What occurs next is seared into the memories of older boxing fans. In the fight which was broadcast live on nationwide television, Griffith unleashed a vicious beating on Paret while knocking him senseless. Paret would die ten days later. I have read that an earlier production of this play had trouble staging this scene. Director Michael Grief along with fight directors Rick Sordelet and Christian Kelly-Sordelet pull it off brilliantly. Using a revolving boxing ring, a tall projection screen showing footage from the actual fight, as well as using stop action effects with flash bulbs going off brings that terrible event vividly to life. Paret’s wife Lucia (Carla Martina), standing above and to the side of the action tells us what was going on with Benny before the fight. Lucia is joined by Emile’s mother Emelda (Krystal Joy Brown) and Paret’s manager Manuel Alfaro (Eliseo Gatta) in giving all the background that led up to this tragic outcome. They make it clear Paret never should have been in the ring that night. It is very, very powerful. Whether or not you are a boxing fan, you do not want to miss this.
There is music throughout the play. Caribbean children’s songs are sung by the actors accompanied by two musicians. It is not a musical, but the music is an integral part of the play, and just wonderful.
Man In The Ring is a complex work about a paradoxical man. Emile was a fun loving gentle man in the most violent of professions. A man who spent much time at gay bars while participating in the manliest of sports (this was at a time when being gay was equated with being a “sissie”). He was deeply effected by the death of Paret yet kept fighting for years after, though it was apparent he no longer fought with the same intensity.
As the play nears its conclusion we see Emile, now deeply suffering the effects of CTE, being brought to meet with Benny Paret’s son in a park. Emile is confused but the moment is touching. Young Paret, Luis, and Griffith are all involved in trying to make sense out of what happened.
As a boxing historian I found so much in this play. The accuracy is just stunning. Mr. Cristofer not only did incredible research, but he also understands the subject.This is very impressive for a boxing “civilian”.
As a play reviewer, I saw an amazing work of theatre. This can be called a boxing play, and boxing fans should definitely see it. It is an important piece of work that should be added to the great literature on boxing.

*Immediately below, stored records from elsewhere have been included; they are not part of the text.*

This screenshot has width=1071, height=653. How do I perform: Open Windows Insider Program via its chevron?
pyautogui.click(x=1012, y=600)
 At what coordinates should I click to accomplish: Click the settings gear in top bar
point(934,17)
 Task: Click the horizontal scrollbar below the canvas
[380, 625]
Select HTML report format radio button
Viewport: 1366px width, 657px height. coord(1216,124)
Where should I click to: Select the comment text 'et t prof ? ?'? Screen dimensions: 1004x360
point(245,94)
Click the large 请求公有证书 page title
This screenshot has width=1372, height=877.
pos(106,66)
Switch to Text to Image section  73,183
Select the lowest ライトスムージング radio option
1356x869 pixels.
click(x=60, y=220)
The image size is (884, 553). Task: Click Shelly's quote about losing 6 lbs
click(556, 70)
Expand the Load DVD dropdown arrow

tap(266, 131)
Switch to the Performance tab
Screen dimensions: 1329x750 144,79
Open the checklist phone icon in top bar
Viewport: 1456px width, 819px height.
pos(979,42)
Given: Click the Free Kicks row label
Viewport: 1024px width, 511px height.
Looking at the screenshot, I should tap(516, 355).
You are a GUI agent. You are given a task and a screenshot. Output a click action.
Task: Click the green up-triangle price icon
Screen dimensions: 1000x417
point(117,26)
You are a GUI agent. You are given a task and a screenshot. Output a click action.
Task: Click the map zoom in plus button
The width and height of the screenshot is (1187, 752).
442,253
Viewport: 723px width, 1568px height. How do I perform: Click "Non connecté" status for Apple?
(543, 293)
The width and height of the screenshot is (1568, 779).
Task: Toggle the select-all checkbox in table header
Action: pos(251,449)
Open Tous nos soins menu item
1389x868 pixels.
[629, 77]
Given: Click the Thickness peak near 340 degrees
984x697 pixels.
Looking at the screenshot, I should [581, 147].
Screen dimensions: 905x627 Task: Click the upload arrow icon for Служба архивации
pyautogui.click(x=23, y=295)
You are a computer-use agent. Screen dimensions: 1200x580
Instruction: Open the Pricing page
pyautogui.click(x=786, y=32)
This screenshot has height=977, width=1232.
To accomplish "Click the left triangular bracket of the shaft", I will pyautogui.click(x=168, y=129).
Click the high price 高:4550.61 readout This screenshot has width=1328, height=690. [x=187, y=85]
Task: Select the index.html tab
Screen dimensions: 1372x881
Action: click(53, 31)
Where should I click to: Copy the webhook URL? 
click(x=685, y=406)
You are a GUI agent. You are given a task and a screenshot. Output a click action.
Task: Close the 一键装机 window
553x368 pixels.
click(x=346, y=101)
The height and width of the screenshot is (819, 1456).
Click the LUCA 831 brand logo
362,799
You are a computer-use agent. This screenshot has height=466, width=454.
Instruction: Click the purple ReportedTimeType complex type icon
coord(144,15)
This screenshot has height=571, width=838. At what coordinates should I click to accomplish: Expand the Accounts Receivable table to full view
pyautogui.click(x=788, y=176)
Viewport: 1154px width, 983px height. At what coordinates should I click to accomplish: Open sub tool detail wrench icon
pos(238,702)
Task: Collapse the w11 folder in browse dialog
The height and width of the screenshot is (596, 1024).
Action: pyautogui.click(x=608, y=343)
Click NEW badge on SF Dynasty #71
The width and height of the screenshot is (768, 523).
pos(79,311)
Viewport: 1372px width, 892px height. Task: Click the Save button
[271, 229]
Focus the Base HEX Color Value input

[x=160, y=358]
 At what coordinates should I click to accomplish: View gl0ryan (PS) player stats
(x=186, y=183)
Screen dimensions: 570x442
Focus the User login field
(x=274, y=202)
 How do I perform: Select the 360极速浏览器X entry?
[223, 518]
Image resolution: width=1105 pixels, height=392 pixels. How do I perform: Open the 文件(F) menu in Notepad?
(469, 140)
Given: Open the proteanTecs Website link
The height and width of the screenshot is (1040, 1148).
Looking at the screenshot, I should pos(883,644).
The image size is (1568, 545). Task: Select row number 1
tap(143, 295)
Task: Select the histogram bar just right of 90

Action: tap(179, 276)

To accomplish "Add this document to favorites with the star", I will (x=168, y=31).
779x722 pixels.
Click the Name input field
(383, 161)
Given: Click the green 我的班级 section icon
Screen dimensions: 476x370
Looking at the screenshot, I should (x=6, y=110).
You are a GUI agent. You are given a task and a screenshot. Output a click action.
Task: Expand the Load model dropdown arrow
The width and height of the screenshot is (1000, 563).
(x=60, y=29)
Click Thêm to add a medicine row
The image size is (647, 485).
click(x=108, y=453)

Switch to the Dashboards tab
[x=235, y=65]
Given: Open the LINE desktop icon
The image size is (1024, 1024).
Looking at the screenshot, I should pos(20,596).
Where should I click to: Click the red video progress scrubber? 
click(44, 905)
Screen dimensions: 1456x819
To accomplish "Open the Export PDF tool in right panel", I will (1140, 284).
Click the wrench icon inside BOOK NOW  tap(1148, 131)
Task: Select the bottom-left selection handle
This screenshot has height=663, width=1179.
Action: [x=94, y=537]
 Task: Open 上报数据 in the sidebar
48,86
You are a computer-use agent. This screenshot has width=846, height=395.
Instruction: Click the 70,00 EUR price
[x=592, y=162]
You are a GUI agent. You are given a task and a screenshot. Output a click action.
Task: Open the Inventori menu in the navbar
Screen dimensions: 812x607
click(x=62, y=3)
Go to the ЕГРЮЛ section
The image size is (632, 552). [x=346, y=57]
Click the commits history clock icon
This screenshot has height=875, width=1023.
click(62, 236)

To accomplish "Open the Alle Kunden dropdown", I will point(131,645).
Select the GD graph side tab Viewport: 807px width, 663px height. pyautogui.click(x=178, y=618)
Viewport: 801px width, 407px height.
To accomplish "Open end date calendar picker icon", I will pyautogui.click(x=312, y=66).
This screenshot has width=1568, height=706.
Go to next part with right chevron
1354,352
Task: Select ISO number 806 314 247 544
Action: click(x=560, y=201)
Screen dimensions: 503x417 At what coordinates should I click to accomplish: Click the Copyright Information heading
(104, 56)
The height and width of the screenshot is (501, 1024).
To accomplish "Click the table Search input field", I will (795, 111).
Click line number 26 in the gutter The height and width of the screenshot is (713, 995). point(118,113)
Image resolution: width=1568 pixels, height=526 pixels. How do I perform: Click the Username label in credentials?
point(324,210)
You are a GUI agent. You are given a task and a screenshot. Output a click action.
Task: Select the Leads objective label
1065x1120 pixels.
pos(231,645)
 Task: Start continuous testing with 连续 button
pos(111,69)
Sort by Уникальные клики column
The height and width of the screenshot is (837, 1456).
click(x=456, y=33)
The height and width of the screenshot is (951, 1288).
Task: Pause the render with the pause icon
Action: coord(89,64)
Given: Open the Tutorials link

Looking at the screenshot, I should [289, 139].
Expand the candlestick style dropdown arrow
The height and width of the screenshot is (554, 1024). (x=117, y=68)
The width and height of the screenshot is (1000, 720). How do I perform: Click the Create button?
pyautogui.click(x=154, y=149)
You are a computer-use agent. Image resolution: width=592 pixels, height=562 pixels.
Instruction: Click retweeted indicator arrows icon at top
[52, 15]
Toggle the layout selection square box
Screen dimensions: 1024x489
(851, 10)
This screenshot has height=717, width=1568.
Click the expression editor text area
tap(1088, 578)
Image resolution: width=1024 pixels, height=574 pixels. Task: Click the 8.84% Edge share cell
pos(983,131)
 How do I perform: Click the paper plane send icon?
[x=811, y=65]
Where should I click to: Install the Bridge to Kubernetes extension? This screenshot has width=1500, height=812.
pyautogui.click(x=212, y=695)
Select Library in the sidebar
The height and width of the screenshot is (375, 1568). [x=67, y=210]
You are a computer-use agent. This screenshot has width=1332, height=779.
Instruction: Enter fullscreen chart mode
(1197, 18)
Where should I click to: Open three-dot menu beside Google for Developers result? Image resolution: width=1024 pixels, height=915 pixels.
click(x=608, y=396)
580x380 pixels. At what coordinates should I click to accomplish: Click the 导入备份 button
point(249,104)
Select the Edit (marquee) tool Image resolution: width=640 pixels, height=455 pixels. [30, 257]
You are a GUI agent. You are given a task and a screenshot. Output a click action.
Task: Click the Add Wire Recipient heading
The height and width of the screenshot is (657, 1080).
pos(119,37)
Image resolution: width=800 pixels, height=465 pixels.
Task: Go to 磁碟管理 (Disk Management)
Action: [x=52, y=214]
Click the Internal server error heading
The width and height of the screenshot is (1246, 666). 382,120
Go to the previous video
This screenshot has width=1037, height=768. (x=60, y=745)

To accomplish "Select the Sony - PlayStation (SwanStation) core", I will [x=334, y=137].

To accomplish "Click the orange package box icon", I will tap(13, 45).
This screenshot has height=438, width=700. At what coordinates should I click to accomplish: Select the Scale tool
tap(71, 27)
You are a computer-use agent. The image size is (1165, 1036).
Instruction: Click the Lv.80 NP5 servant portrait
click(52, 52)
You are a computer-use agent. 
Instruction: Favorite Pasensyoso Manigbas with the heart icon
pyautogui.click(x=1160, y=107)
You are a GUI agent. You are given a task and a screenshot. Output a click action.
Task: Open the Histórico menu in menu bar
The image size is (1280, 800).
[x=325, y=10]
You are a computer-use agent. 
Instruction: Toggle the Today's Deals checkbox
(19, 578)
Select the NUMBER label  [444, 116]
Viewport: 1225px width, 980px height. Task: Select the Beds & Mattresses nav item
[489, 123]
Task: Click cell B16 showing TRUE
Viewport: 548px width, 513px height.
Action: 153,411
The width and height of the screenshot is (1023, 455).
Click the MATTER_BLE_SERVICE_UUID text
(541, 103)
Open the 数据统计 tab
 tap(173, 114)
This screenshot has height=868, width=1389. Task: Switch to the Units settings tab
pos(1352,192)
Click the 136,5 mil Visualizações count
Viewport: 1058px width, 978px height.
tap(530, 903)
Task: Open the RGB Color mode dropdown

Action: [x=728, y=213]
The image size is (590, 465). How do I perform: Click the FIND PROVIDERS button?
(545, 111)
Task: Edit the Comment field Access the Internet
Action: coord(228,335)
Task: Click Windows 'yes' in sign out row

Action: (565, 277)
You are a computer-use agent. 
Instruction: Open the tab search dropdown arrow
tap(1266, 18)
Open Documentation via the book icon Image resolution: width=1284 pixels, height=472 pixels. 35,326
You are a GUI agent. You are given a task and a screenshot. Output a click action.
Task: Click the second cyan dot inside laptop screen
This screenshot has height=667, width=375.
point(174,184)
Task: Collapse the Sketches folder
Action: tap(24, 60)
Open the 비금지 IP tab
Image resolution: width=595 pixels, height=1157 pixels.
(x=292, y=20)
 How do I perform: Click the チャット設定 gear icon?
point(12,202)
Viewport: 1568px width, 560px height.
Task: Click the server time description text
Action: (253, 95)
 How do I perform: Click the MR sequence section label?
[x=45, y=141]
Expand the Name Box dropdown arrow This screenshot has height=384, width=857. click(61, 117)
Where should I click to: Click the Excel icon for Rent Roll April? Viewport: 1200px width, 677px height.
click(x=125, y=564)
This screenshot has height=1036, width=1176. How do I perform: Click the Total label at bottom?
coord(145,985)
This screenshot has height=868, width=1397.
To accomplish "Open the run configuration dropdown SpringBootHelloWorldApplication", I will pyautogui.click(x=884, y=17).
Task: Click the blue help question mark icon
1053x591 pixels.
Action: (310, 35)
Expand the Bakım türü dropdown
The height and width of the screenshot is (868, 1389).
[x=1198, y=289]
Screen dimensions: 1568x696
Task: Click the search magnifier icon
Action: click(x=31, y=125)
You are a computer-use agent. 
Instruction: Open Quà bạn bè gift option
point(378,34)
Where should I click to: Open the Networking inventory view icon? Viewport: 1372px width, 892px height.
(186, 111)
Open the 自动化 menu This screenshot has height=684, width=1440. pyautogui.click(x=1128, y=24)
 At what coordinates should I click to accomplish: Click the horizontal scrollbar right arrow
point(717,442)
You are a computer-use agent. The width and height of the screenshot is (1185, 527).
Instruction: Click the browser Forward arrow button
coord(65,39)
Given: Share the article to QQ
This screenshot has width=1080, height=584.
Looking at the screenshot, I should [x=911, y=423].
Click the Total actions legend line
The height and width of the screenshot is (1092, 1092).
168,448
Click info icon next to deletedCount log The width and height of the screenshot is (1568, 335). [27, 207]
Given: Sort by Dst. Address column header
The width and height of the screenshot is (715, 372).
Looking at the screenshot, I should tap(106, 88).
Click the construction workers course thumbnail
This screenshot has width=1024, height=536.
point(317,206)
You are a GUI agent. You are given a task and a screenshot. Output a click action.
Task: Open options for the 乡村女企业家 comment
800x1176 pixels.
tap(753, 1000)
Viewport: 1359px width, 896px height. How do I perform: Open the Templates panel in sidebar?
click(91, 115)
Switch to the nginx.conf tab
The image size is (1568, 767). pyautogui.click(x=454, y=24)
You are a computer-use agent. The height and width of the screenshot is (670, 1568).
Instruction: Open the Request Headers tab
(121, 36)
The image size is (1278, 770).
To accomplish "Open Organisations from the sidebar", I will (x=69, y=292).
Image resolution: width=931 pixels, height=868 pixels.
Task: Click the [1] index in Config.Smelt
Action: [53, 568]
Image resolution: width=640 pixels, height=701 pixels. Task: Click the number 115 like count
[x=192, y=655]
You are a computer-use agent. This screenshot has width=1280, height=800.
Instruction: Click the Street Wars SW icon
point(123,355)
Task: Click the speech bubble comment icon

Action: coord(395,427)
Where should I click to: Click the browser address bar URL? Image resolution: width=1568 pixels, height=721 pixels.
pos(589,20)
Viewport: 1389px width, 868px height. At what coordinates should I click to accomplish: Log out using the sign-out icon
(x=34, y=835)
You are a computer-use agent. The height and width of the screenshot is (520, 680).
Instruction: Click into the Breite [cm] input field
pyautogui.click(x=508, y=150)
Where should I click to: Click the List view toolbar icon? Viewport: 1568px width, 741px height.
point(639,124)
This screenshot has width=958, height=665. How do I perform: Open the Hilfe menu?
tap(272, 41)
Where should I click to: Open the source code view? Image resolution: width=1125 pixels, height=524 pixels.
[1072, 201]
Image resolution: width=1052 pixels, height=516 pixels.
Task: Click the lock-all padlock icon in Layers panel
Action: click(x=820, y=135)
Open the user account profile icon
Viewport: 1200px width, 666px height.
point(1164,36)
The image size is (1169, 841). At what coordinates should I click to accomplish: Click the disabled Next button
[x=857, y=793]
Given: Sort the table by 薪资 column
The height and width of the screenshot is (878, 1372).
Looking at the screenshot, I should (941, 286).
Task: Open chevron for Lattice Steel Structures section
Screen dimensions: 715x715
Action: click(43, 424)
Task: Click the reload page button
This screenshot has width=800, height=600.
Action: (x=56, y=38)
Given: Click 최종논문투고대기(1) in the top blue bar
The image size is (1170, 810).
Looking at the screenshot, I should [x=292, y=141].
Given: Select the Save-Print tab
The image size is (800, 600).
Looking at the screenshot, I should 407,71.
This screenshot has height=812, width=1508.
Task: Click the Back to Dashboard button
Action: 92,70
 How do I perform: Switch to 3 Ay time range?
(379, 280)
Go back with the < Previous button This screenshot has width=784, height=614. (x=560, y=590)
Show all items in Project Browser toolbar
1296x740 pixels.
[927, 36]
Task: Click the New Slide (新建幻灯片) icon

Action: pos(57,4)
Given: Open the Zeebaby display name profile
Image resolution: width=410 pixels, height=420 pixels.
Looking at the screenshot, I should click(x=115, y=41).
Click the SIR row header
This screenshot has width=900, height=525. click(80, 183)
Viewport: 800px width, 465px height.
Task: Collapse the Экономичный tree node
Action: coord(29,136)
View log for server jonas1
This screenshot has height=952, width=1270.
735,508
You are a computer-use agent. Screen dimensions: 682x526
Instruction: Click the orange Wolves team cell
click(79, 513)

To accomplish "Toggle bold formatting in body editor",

Beyond being a great boxing play, Man In The Ring is amazing theatre. It is impressive how much is covered in just 110 minutes. The entire cast and production team are nothing short of outstanding. It would be foolish to miss any work with John Douglas Thompson in it, but this work is solid from top to bottom.
You might think I am giving this high praise because of my boxing background. If anything, my knowledge of the subject would have been more likely to have caused me to go negative. The fact that Mr. Cristofer was able to impress me speaks very well to this play. I brought an extra critical eye to the Huntington on the evening I saw Man In The Ring. I can assure you, you will not be disappointed in this play. It is a great boxing story, it is a great human story, it is great theatre. I highly recommend Man In The Ring.